I watched after him until he disappeared around the corner of the building, on his way to the nearby hills. I heard a dragging sound to my left. I pulled the left door closed and looked down to see the zombie I’d seen from the office window appearing around the side of the van. It hauled itself through the deep snow on its stomach. ‘Oh just fuck off,’ I said to it and pulled my knife from my belt. I stepped down onto the snow, into Misfit’s tracks. The zombie reached up for me. I slammed my knife into the top of its head and it slumped, face first into the snow, black blood staining the perfect white.

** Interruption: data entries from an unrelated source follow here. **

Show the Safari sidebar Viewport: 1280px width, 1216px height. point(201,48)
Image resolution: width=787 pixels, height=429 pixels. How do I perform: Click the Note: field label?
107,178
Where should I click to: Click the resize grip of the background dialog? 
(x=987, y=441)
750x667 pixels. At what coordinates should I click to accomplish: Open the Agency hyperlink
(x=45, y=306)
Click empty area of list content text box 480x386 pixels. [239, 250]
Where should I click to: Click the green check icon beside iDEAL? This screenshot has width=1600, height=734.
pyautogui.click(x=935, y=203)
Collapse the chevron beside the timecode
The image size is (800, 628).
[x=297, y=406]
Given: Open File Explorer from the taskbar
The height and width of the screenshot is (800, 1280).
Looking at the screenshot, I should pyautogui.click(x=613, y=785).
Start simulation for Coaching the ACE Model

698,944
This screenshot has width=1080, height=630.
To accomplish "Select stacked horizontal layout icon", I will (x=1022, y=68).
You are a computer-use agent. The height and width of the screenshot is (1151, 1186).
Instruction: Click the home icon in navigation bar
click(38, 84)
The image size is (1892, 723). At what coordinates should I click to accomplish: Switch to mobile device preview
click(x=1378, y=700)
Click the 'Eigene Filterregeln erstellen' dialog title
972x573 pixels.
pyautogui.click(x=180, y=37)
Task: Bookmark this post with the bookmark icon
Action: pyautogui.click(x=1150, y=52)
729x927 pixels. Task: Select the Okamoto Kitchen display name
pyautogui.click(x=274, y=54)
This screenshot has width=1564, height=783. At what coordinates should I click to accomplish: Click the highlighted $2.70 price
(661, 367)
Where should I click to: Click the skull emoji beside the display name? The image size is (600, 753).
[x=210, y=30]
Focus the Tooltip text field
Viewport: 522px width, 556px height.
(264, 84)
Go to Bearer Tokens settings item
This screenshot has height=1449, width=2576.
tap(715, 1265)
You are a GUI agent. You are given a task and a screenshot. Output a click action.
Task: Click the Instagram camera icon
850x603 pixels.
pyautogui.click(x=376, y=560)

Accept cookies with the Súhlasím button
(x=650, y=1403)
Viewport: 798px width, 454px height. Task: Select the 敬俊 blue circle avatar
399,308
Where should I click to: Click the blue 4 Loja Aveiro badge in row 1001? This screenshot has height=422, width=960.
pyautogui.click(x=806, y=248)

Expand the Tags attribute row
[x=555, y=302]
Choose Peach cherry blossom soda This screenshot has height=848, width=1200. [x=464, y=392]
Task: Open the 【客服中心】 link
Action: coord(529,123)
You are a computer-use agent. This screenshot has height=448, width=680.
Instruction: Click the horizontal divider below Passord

Sean jumped down from the back of the van, his boots making a crunching sound as they flattened a patch of virgin snow. He no longer showed any evidence of his limp. I noticed the bruise around his right eye had begun to fade and the various cuts on his face were healing well. ‘I’m going to sit up top,’ he said, nodding to the van’s roof. ‘Then I can keep a lookout from all sides.’
‘OK,’ I said. ‘Thanks.’ I watched him place his feet on the rear bumper, grab hold of a bar along the back and haul himself up and onto the roof. He stood, wrapping his long black coat around himself to keep the icy chill out.
I sat with my legs hanging from the back of the van, keeping the right door open. With no windows in the back doors, I didn’t want to shut both of them or else I wouldn’t see Misfit on his return. Kay sat with her legs hanging from the side door, into the café, her axe in her hand.
‘So,’ I began, keeping my voice low, ‘how’s it going with,’ I nodded my head up towards the roof to indicate Sean.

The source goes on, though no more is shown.